▶ _What the task requires_
If pictures appear among the lines below, leave them out while you return exactly the lines from the one with "Where should I" through the one with "Reset settings to default with the arrow icon".
+++ Extracted data +++
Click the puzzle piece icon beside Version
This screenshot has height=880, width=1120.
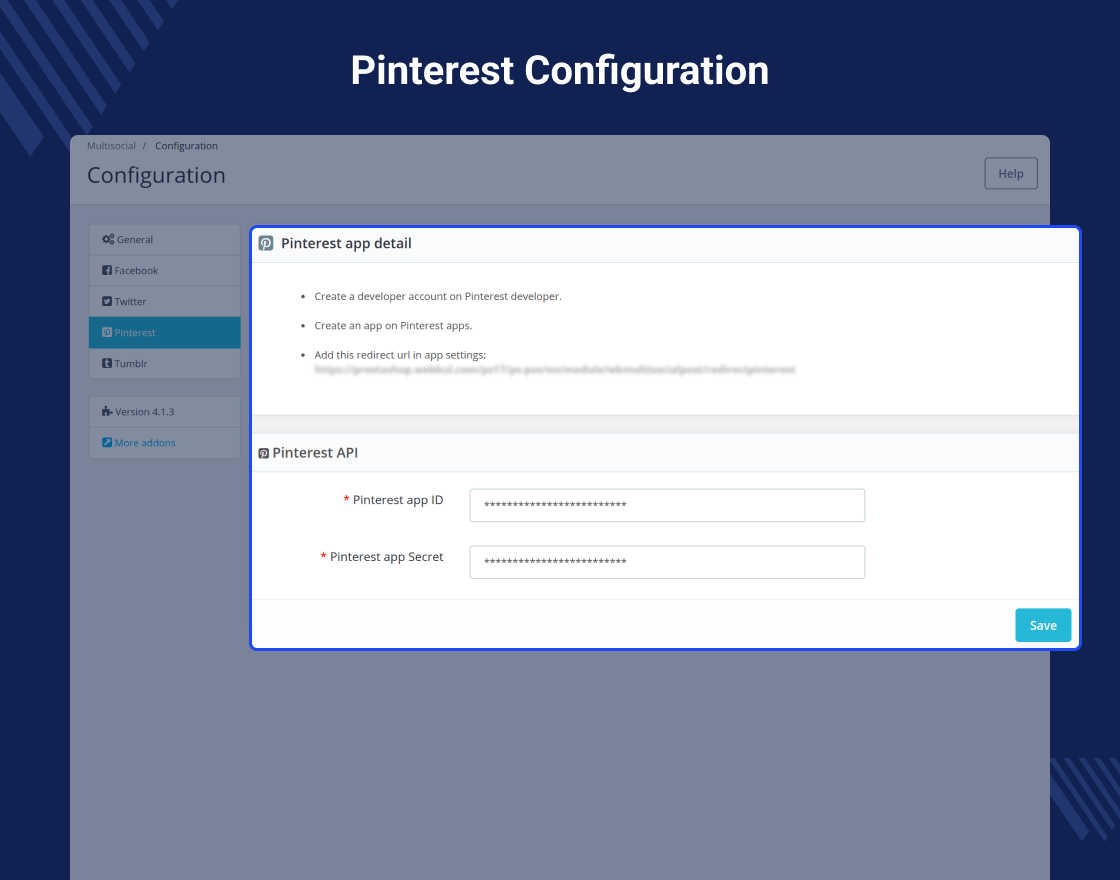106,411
+++
+++ Extracted data +++
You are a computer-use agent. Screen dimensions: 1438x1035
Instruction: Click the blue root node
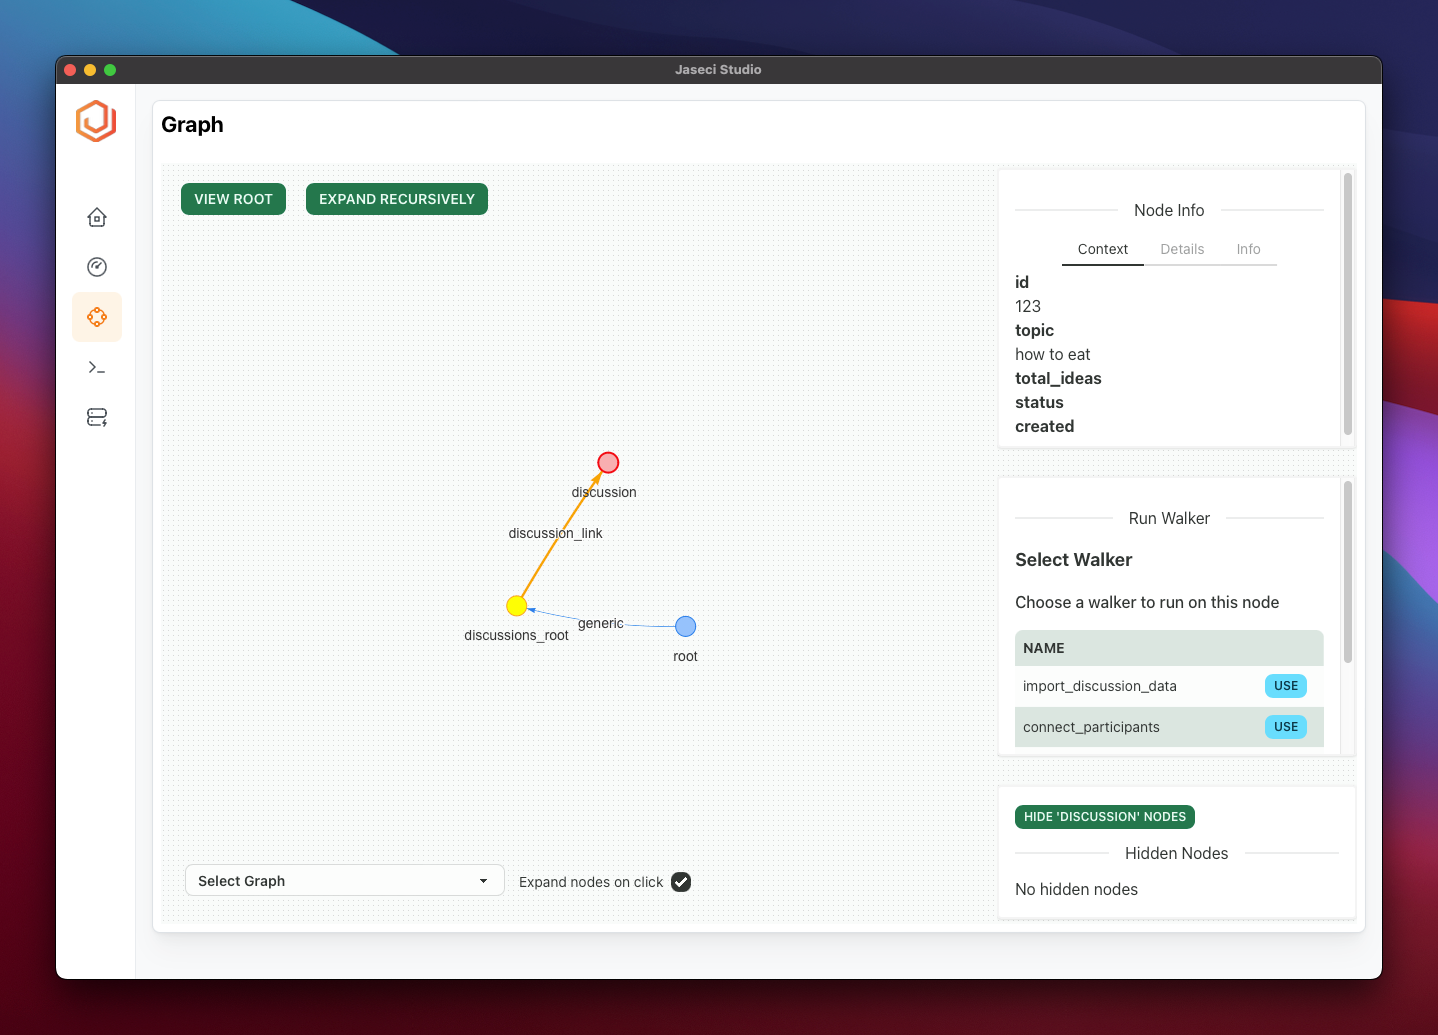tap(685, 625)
+++
+++ Extracted data +++
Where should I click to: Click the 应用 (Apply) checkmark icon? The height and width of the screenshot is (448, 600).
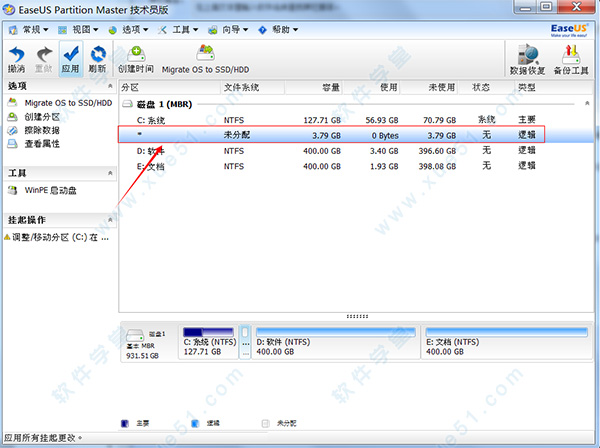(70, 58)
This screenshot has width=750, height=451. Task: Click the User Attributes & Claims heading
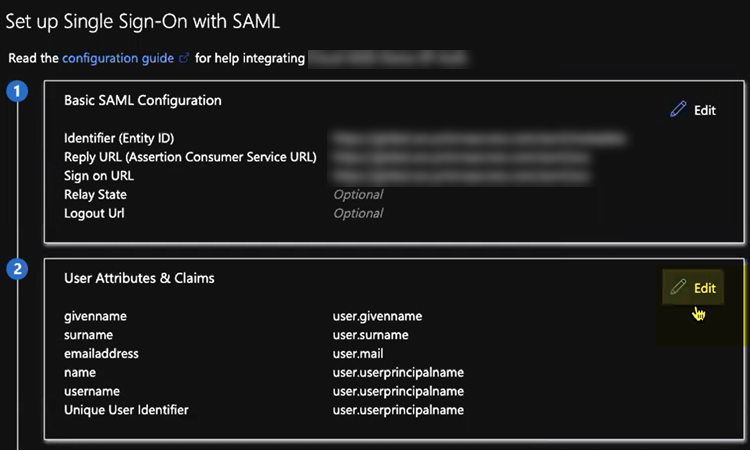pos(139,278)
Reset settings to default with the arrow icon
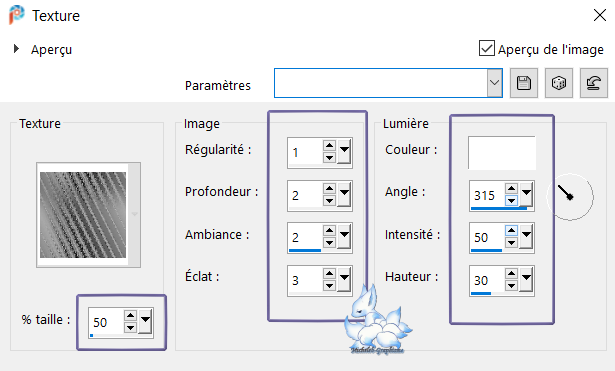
+++
▶ _Expected output_
Where should I click to: Click the 应用 (Apply) checkmark icon? The height and width of the screenshot is (448, 600).
(70, 58)
This screenshot has width=750, height=451. Task: Click the User Attributes & Claims heading
pos(139,278)
Reset settings to default with the arrow icon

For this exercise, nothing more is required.